A subcontractor hands you a certificate of insurance. The carrier name reads Preferred Contractors Insurance Company Risk Retention Group LLC. Your project manager has never heard of it. The carrier does not appear in A.M. Best. The certificate format looks slightly different from what you normally receive.

This is not necessarily a problem. But it does require a different verification process than standard carrier certificates.

Risk Retention Groups are one of several alternative insurance structures contractors use when traditional markets price them out or decline coverage entirely. GCs encounter them on roughly 8-12% of subcontractor certificates, and that percentage has grown steadily since 2020 as insurance costs in construction climbed 28% across the industry.

This guide covers the five main alternative insurance structures you will encounter, what each means for your risk exposure, and the specific verification steps that apply to each.

What Is a Risk Retention Group?

A Risk Retention Group (RRG) is a liability insurance company owned by its policyholders. Members share a common business activity, in this case contracting. They pool their premiums and collectively bear the risk of claims.

Congress authorized RRGs through the Liability Risk Retention Act of 1986. The critical regulatory detail: an RRG only needs to be licensed in one state (its domicile state) to operate in all 50 states. It registers in other states but does not need full licensure.

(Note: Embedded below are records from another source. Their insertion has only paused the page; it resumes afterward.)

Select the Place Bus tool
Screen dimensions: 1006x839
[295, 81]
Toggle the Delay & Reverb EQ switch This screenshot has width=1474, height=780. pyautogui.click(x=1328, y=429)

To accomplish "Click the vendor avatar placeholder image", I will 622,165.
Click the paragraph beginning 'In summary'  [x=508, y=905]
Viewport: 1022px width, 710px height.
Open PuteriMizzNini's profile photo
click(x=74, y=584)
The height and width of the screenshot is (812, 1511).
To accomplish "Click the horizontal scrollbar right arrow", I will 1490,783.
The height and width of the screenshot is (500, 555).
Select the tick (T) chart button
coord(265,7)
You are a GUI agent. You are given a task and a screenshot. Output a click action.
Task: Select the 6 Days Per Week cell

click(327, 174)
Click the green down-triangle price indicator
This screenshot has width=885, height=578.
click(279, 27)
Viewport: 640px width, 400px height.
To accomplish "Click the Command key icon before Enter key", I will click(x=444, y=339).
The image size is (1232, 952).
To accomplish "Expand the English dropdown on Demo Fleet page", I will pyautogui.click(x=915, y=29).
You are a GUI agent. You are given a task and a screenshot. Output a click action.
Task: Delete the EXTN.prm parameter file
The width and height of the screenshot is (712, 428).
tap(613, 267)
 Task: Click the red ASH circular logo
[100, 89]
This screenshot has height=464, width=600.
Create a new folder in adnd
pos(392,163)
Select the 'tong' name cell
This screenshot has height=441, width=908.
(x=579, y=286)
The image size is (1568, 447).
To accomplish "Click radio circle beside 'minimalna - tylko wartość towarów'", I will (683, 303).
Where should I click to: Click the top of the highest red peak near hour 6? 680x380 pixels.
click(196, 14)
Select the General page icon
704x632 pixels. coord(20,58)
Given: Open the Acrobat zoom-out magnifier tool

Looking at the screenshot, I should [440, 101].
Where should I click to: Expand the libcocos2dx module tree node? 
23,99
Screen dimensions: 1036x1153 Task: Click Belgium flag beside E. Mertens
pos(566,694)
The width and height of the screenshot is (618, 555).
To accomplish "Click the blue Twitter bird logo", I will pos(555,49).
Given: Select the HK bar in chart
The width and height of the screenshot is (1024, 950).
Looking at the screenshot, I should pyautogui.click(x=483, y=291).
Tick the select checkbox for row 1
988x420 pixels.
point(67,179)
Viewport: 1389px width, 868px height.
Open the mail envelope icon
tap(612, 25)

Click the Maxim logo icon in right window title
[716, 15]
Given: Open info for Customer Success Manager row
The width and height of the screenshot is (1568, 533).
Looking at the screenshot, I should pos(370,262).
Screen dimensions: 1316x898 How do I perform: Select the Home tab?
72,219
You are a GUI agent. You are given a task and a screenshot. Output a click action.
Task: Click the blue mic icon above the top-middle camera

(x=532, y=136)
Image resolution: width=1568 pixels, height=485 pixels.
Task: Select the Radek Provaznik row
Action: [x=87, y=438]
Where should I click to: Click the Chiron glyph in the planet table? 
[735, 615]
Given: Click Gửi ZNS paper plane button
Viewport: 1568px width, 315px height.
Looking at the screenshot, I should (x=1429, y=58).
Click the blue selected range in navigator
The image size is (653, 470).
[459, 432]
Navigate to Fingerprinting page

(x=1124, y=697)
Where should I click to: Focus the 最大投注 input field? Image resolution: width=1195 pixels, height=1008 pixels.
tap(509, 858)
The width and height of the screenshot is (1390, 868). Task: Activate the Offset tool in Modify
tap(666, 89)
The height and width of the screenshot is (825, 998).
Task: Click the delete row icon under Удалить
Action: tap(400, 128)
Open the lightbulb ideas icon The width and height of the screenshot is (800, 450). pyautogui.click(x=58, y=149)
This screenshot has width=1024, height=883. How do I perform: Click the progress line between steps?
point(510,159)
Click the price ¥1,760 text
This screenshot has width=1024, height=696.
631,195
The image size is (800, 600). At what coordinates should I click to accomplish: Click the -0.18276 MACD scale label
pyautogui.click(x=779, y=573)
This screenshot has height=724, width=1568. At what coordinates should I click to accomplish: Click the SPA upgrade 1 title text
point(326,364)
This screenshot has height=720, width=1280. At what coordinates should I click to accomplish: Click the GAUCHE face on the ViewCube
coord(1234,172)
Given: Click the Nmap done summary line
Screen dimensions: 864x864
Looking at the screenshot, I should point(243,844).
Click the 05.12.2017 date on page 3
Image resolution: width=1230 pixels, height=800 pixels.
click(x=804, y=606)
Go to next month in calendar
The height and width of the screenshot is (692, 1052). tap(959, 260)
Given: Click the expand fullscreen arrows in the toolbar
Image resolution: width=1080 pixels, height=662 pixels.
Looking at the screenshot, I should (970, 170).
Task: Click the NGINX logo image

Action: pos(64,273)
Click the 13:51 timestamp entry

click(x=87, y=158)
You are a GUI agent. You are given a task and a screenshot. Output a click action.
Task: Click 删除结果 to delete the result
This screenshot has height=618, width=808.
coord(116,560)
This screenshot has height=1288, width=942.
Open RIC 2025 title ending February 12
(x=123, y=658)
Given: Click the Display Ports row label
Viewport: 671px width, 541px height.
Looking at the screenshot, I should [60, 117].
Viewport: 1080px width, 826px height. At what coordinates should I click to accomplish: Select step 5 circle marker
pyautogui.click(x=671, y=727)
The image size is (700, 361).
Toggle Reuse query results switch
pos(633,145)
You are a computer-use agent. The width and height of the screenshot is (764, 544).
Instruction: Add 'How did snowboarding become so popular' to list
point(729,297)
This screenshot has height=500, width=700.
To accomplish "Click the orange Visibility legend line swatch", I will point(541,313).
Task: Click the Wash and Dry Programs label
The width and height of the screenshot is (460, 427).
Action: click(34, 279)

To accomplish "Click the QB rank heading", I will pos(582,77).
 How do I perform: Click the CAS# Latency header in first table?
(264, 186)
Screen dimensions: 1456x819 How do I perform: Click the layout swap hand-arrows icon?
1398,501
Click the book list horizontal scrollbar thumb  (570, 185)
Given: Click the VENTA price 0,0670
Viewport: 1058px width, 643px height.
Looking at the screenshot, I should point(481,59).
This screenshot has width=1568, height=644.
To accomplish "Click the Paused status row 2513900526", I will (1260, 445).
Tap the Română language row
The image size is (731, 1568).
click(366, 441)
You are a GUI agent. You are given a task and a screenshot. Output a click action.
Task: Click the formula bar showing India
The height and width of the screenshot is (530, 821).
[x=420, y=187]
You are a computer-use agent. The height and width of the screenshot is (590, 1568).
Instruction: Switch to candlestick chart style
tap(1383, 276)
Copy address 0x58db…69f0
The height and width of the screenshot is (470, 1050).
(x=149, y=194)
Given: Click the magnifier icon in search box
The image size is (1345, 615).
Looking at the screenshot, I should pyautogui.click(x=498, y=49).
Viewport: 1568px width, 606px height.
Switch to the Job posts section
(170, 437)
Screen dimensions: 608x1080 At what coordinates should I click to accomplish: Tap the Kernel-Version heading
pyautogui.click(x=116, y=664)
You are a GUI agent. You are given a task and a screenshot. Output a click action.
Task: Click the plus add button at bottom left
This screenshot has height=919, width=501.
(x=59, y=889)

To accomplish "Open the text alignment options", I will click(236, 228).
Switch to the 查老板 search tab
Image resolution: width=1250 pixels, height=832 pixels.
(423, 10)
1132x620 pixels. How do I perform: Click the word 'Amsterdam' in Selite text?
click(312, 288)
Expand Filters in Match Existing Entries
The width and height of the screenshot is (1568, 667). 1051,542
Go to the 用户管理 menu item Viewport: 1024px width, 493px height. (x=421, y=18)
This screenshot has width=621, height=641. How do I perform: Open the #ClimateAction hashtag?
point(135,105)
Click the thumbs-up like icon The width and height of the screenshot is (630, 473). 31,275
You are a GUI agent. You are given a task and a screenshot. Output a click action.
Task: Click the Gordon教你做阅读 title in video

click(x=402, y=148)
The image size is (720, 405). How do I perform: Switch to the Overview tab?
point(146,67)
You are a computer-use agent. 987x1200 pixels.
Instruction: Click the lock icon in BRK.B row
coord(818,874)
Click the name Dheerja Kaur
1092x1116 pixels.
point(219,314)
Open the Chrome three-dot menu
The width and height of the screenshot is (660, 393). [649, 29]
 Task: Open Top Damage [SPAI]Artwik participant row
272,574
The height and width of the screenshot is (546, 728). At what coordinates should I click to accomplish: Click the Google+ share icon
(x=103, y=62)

This single-state licensing matters for GCs. It means your state's insurance department has limited regulatory authority over the RRG if it is domiciled elsewhere. If the RRG becomes insolvent, your state's guaranty fund does not cover its claims.

Key numbers on RRGs:

  • 228 active RRGs operated in the U.S. as of year-end 2025
  • Total direct premiums written: $4.2 billion
  • Construction and contractor RRGs represent roughly 15% of all active RRGs
  • Average combined ratio for contractor RRGs: 94.3%

The 5 Alternative Insurance Structures GCs Encounter

1. Risk Retention Groups (RRGs)

How it works: Member-owned liability insurer. Policyholders pay premiums into the group. Claims are paid from the pool. If claims exceed premiums and reserves, members may face assessments (additional payments).

GC risk factors:

  • No state guaranty fund protection if the RRG fails
  • Limited regulatory oversight outside the domicile state
  • Financial strength ratings may come from Demotech or Kroll rather than A.M. Best
  • Certificate format may differ from ACORD standards

When subs use them: Contractors with prior claims history, specialty trades with limited traditional market options, or contractors in high-risk states where standard premiums exceed 8-10% of revenue.

Verification steps:

  1. Confirm RRG registration with your state insurance department
  2. Verify active status in the NAIC Risk Retention Group database
  3. Request the most recent audited financial statement directly from the RRG
  4. Check the RRG's surplus-to-premium ratio (healthy threshold: above 35%)
  5. Confirm coverage terms match your contract requirements, especially additional insured provisions

2. Captive Insurance Companies

How it works: A licensed insurance company created and wholly owned by the insured entity (or a group of related entities). The parent company funds the captive, which writes policies for the parent and sometimes its subsidiaries.

GC risk factors:

  • Financial backing depends entirely on the parent company's health
  • Captives domiciled offshore (Bermuda, Cayman Islands) face different regulatory standards
  • Reinsurance arrangements may be thin or self-referencing
  • Policy terms may differ significantly from standard ISO forms

When subs use them: Larger subcontractors ($50M+ revenue) with mature risk management programs. Captives rarely appear with small trade contractors.

Verification steps:

  1. Identify the captive's domicile and licensing status
  2. Request proof of reinsurance arrangements and the reinsurer's rating
  3. Verify the parent company's financial health through public filings or D&B reports
  4. Confirm the captive's policy forms provide the endorsements your contract requires
  5. Check whether the captive has a claims-paying history of at least 3 years

3. Self-Insurance Programs

How it works: The contractor does not purchase insurance for a given coverage line. Instead, they set aside reserves to pay claims directly. Many states allow self-insurance for workers' compensation if the employer meets financial thresholds.

GC risk factors:

  • If the self-insured sub goes bankrupt, there are no insurance proceeds available
  • Self-insurance certificates are not issued by third-party carriers
  • Coverage limits may be ambiguous or set by the sub themselves
  • Additional insured status is not available on a self-insured program

When subs use them: Workers' comp self-insurance is most common among large contractors and staffing firms. GL self-insurance is rare and typically a red flag.

Verification steps:

  1. Obtain the state-issued self-insurance certificate (for workers' comp)
  2. Verify current status with the state self-insurance authority
  3. Check the self-insured entity's excess/stop-loss insurance and its carrier rating
  4. Confirm the required security deposit or surety bond is in place
  5. Assess whether self-insurance for GL meets your contract requirements (it usually does not)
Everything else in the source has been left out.